Alors, comment mettre du corps et de l’état dans nos pratiques de classe ?

Quelques idées :

PRENDRE LES SAVOIRS PAR LE CORPS

 

-         Mettre en scène le nombre « 10 » : voir comment sont ses deux parties (son corps), qu’est-ce que ça lui fait d’être le premier nombre à deux parties (l’état), etc.

-         Mettre en scène le verbe « Courir » : voir comment serait son corps, au présent, au passé, au futur, ce qu’il aimerait avoir comme sujet, comme complément et ce qu’il n’aimerait pas avoir.

-         Mettre en scène les fleuves de France : imaginer leur corps à partir de ce qu’on aura vu préalablement sur leur longueur, leur source, leur embouchure, leurs affluents, leur état de fleuve. 

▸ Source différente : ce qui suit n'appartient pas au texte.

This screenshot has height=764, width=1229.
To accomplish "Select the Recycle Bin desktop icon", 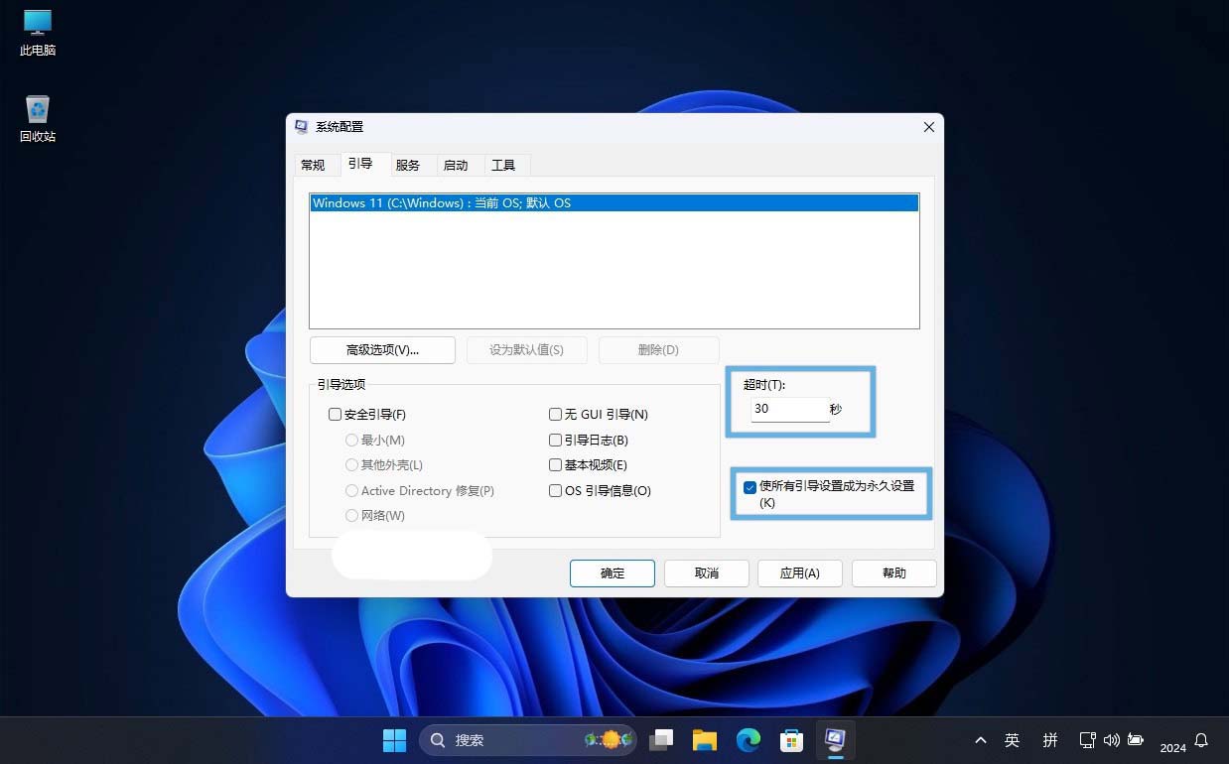I will 37,118.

PRENDRE LES FONCTIONS PAR LE CORPS

 

-         Mettre en scène la relation d’addition entre deux nombres : l’état vécu par les nombres additionnés, la transformation corporelle par leur addition.

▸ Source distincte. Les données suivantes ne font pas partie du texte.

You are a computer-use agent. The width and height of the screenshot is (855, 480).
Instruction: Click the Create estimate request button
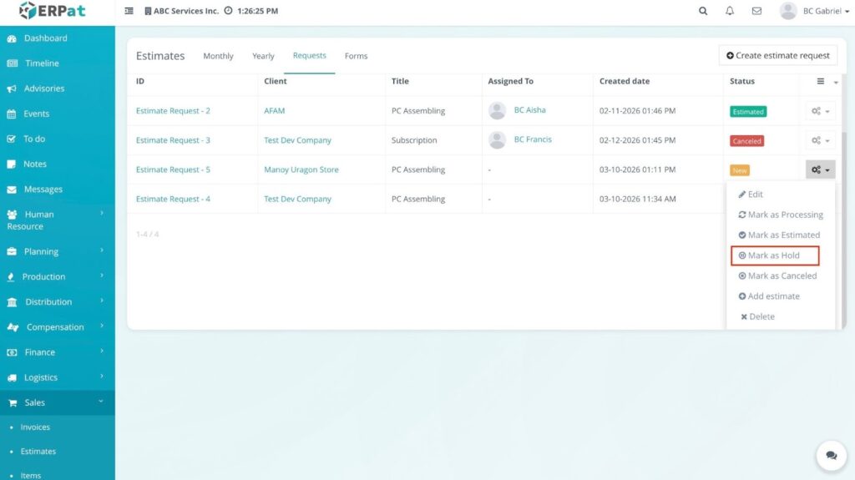click(x=777, y=55)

-         Mettre en scène la relation sujet-verbe, le corps issu de leur relation et leur état évoluant de concert. Si le verbe « Souffrir » est accompagné de « Je », ce sera différent de « Nous » avec le verbe « Aimer ».

-         Mettre en scène le processus de réchauffement d’une quantité d’eau : que devient le personnage « Eau » ? Comment vit-il sa transformation ? 

PRENDRE LES RITUELS DE CLASSE PAR LE CORPS 

On pourrait aller encore plus loin et essayer de s’attaquer aux rituels de la classe en leur donnant du corps.

-         Que des moments du conseil puissent être joués, donnant ainsi à voir la représentation corporelle d’un conflit entre deux élèves, par exemple, et permettant ainsi la distanciation.

-         Qu’au moment du bilan, les enfants aient la possibilité de le présenter en jouant un des personnages-concepts de la journée, celui qu’ils ont découvert, aimé, pas aimé, compris, pas compris.

Ce ne sont que des exemples, issus de ma pratique et de mon imaginaire. Chez moi, ça passe par le clown, mais chacun héberge assurément un personnage secret, doté d’une palette d’émotions, de sensations, d’invention et d’imaginaire, qui ne demande qu’à apparaître et à seconder le praticien qu’on est.

En ces temps où l’on fait tout pour mécaniser nos pratiques enseignantes et uniformiser nos pensées, faire vivre nos valeurs et nos regards sensibles et singuliers me paraît vraiment essentiel pour l’accomplissement de nos élèves.